ACTIVITY. Print the complete set of entries exactly.
****************************************
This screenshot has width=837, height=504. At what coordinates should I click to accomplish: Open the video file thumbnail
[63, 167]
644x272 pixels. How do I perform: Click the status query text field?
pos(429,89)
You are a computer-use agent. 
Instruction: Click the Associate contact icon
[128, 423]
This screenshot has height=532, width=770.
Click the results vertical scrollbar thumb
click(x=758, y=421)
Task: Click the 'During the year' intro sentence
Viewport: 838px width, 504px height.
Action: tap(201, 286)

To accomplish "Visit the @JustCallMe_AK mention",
****************************************
TASK SOLUTION.
This screenshot has width=837, height=504. At what coordinates should I click to accomplish: Open the video file thumbnail
[63, 167]
644x272 pixels. How do I perform: Click the status query text field?
pos(429,89)
You are a computer-use agent. 
Instruction: Click the Associate contact icon
[128, 423]
This screenshot has height=532, width=770.
Click the results vertical scrollbar thumb
click(x=758, y=421)
Task: Click the 'During the year' intro sentence
Viewport: 838px width, 504px height.
Action: tap(201, 286)

To accomplish "Visit the @JustCallMe_AK mention",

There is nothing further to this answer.